University of Toronto scientists are part of an international team of researchers that have identified a pair of genes which they say can be used to quickly and accurately catalog plants around the world. The classification technique is known as DNA barcoding and uses a short genetic marker in an organism's DNA to identify it as belonging to a particular species.
The DNA barcode that can help easily and accurately classify plants worlds
Tuesday, August 14, 2012
Invented about five years ago as a method for identifying animal species, the use of DNA barcoding in plants was delayed because of the complex nature of plant genetics and disagreements over which regions to use.
The scientific team "compared the performance of the seven leading candidate gene regions against three criteria: ease of obtaining DNA sequences; quality of the DNA sequences; and ability to tell species apart based on a sample of 550 species of land plants", said Spencer Barrett, a professor at the University of Toronto and the head of the Canadian plant barcoding group.

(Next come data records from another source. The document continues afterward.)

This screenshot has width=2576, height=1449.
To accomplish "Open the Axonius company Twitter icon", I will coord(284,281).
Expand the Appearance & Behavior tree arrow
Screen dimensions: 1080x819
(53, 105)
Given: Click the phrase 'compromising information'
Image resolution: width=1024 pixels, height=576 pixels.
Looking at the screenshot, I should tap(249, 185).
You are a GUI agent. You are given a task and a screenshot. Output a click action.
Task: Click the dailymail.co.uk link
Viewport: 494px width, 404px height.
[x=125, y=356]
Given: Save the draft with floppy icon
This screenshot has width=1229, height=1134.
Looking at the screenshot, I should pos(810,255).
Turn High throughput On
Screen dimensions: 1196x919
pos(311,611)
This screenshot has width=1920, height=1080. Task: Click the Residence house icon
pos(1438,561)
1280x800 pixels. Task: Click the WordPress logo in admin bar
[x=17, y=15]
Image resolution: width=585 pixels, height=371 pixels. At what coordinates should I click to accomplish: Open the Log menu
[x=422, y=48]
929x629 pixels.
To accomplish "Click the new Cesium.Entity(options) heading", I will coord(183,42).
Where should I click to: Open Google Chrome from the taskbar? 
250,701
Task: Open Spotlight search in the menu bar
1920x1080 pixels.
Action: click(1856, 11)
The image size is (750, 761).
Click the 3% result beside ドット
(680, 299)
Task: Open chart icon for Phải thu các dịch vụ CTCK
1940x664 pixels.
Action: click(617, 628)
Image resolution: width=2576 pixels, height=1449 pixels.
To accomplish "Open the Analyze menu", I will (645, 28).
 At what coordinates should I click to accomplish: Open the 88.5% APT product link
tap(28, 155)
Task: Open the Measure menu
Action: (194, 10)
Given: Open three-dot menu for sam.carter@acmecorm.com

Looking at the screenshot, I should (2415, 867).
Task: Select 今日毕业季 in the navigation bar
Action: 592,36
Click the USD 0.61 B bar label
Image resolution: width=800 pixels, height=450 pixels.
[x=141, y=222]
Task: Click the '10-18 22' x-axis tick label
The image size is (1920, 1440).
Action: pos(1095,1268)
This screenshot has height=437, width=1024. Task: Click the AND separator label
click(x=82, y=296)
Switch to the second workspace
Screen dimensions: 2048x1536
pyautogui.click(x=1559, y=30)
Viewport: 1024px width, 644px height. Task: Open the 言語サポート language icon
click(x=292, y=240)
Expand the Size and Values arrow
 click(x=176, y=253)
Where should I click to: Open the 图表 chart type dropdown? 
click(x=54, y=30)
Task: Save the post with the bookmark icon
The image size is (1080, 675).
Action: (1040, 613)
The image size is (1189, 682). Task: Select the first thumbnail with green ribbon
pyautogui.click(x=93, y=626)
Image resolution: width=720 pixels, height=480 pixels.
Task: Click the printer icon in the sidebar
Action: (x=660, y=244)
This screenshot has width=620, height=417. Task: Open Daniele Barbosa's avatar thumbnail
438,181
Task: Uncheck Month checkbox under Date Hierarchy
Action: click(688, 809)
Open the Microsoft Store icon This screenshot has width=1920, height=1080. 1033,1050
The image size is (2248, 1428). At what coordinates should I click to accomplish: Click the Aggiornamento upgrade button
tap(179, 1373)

"Based on this global analysis we recommended that matK and rbcL — two chloroplast genes — are adopted as the DNA barcode for land plants."
The team hopes to apply the classification techniques in the world's biodiversity hotspots where a shortage of botany specialists often slows conservation efforts. Because it is DNA based, the technique can work on very small amounts of tissue including fragments of plant material, small seedlings and in some cases digested or processed samples. These characteristics allow the methodology to be applied to other applications including identifying illegal trade in endangered species, locating and identifying invasive organisms, poisonous species and fragmentary material in forensic investigations.
The classifications immediate benefits will be felt in global projects such as Tree-BOL which aims to build the DNA barcode database for all the species of trees of the world — many of which are of economic and conservation importance.